Your instructions:
If an entry holds an image, leave that image out and transcribe everything else exactly.

Given data:
────────────────────────────────────────
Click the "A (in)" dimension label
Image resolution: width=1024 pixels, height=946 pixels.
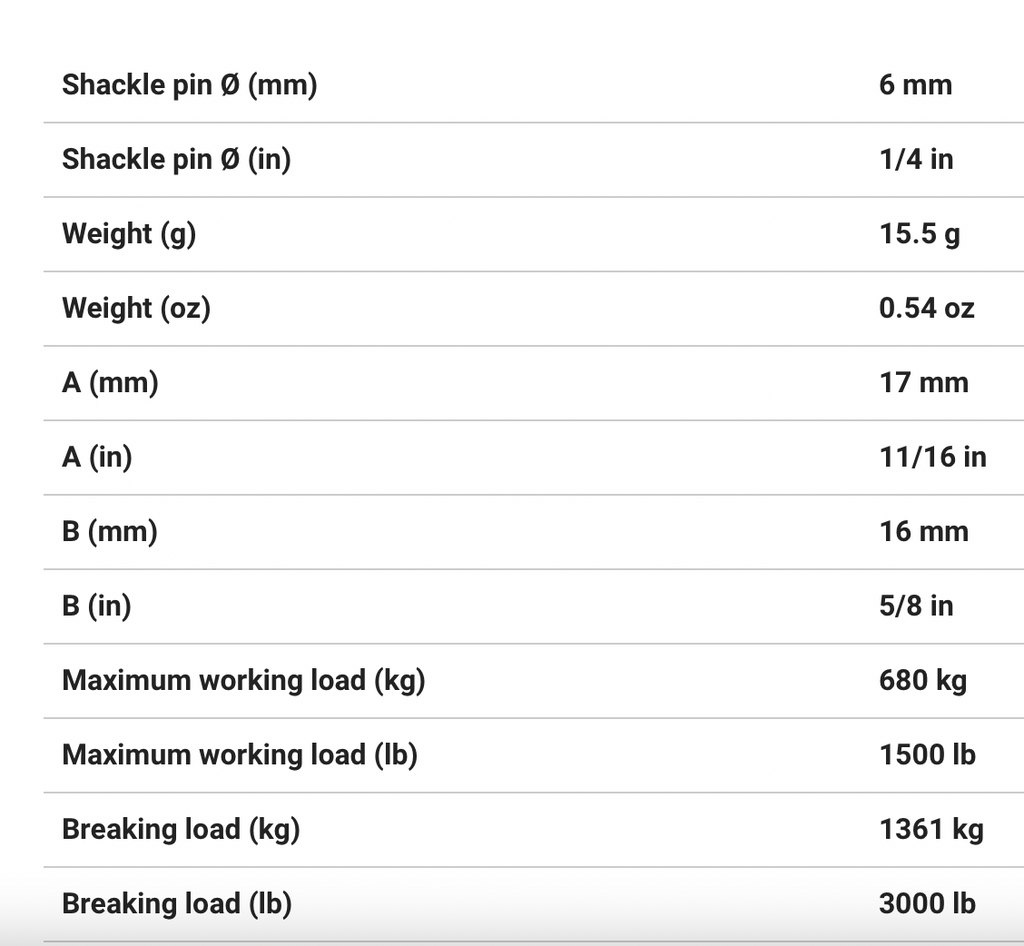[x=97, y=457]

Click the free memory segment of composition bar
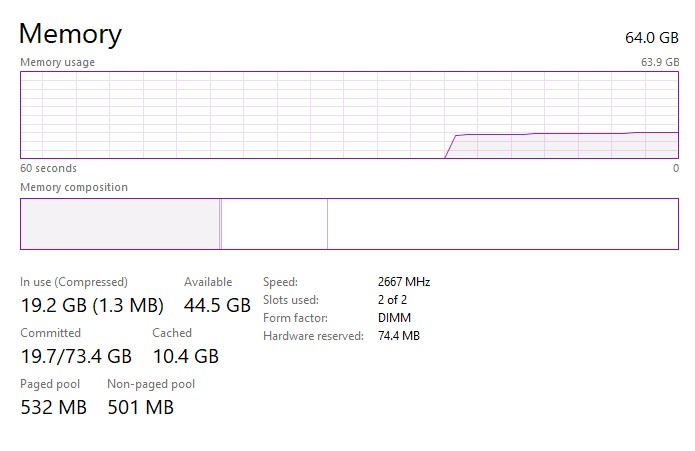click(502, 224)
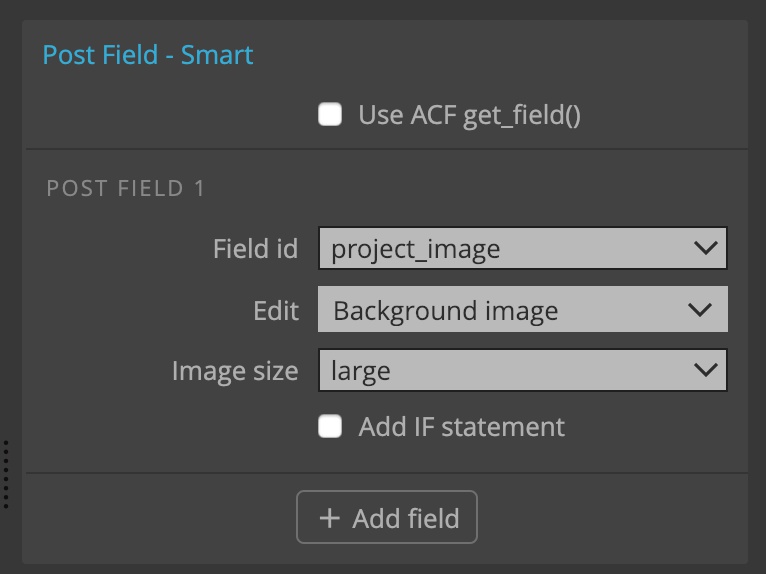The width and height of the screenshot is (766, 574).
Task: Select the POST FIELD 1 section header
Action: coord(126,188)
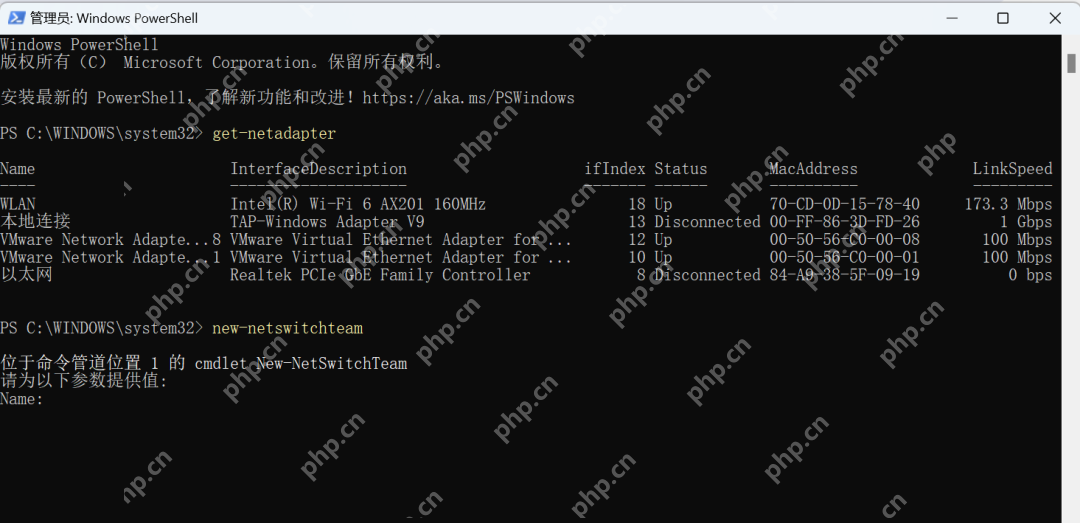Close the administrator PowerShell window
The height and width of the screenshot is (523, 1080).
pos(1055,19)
────────────────────────────────────────
Solution:
Click the "A (in)" dimension label
Image resolution: width=1024 pixels, height=946 pixels.
[x=97, y=457]

Click the free memory segment of composition bar
click(502, 224)
The width and height of the screenshot is (766, 574).
Task: Select the POST FIELD 1 section header
Action: coord(126,188)
Close the administrator PowerShell window
The height and width of the screenshot is (523, 1080).
pos(1055,19)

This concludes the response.